**TREŚĆ POLECENIA:**
Wypisz wiernie fragment tekstu o emo od słów „- Psycholog o” aż do słów „szkodzącymi zdrowi psychicznemu!” włącznie.

**** TEKST DO PRZECZYTANIA

Emo
A najgorsze jest to, że gdy straciłem sens życia, nic się nie zmieniło...
- Emo bulszit
W ogóle mnie nie rozumiesz!
- Odpowiedź emo na pytanie o godzinę
Nie jestem emo tylko imoł!
- Emo-Tola z bBlLoggUUuśŚSiIiAa 27
Nikt mnie nie koffa. Ide na mo$ciq :( / Jootro impra u Anusi :*
- Opis emo na Gadu-Gadu
Osobiście uważam za idiotyczne; samookaleczanie się i budowanie wokół tego ideologii.
- Psycholog o emo
Emo – nowomodna subkultura oraz nurt filozoficzny, do którego należy głównie nastoletnia młodzież w wieku od 12 do 20 lat. Starsze wyjątki w postaci członków zespołów grających emo to ci, którzy poczuli łatwy hajs i nie dadzą się zerwać od koryta.
Przedstawione niżej teksty są tak nonsensowne i nie śmieszne, iż przed przeczytaniem ostrzegamy o durnocie i niewiedzy jaka może wystąpić po przeczytaniu. Radzimy po przeczytaniu tych tekstów zgłosić się do najbliższego punktu opieki psychiatrycznej. Pozdrawiamy zespół walki z tekstami szkodzącymi zdrowi psychicznemu!
Występowanie
Ulubionym miejscem przesiadywań emosów są pozerskie, zadymione kluby oraz chodnik przed TESCO. W tych pierwszych emowcy spotykają się w celu ukazania swej wrażliwości wśród ludzi ślepych na piękno ich duszy. Drugie miejsce służy zaś opłakiwaniu z innymi emo wizyty w skateparku.W gimnazjum Jana Sobieskiego w Lublinie, znanym emo jest Wójcikowska. .
Charakterystyka
Emo to najczęściej typy z tzw. „dobrych domów”, którym w dupach się poprzewracało. Nie są wystarczająco mroczni, by być gotami, ale są zbyt nieodporni na tanie wino, by być punkami. Ich największymi wrogami są metalowcy. Tak naprawdę są słabi i boją się wszystkiego, ale udają silnych, by udowodnić całemu światu, że są tacy naprawdę.

********
**** PODANE DANE

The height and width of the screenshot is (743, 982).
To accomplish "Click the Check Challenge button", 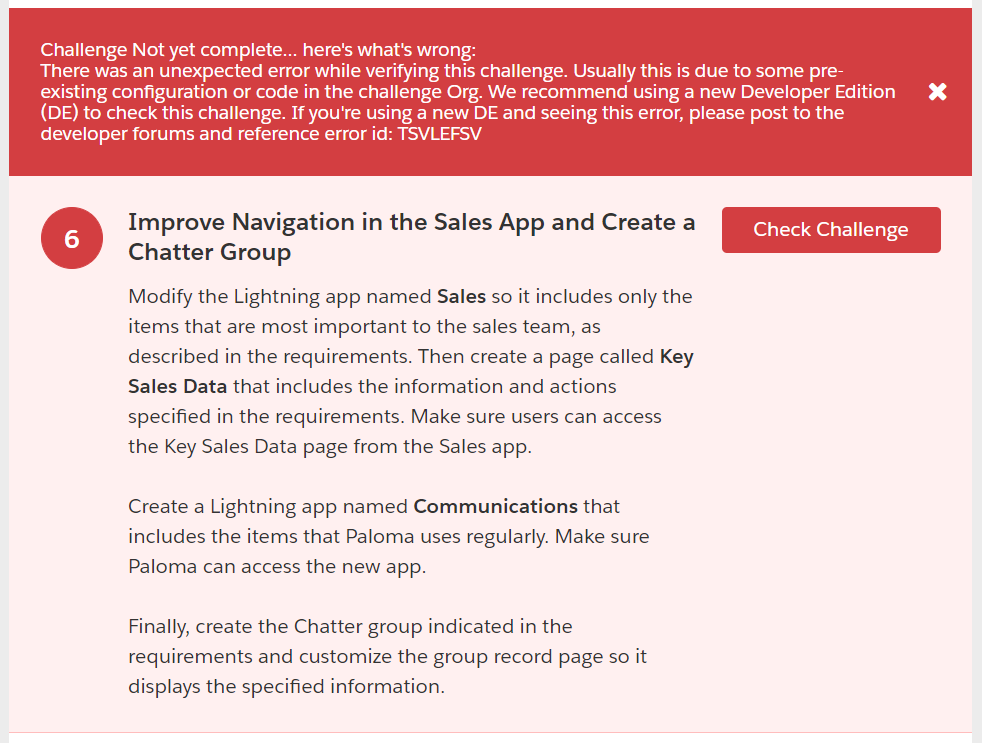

********

**ROZWIĄZANIE ZADANIA:**
- Psycholog o emo
Emo – nowomodna subkultura oraz nurt filozoficzny, do którego należy głównie nastoletnia młodzież w wieku od 12 do 20 lat. Starsze wyjątki w postaci członków zespołów grających emo to ci, którzy poczuli łatwy hajs i nie dadzą się zerwać od koryta.
Przedstawione niżej teksty są tak nonsensowne i nie śmieszne, iż przed przeczytaniem ostrzegamy o durnocie i niewiedzy jaka może wystąpić po przeczytaniu. Radzimy po przeczytaniu tych tekstów zgłosić się do najbliższego punktu opieki psychiatrycznej. Pozdrawiamy zespół walki z tekstami szkodzącymi zdrowi psychicznemu!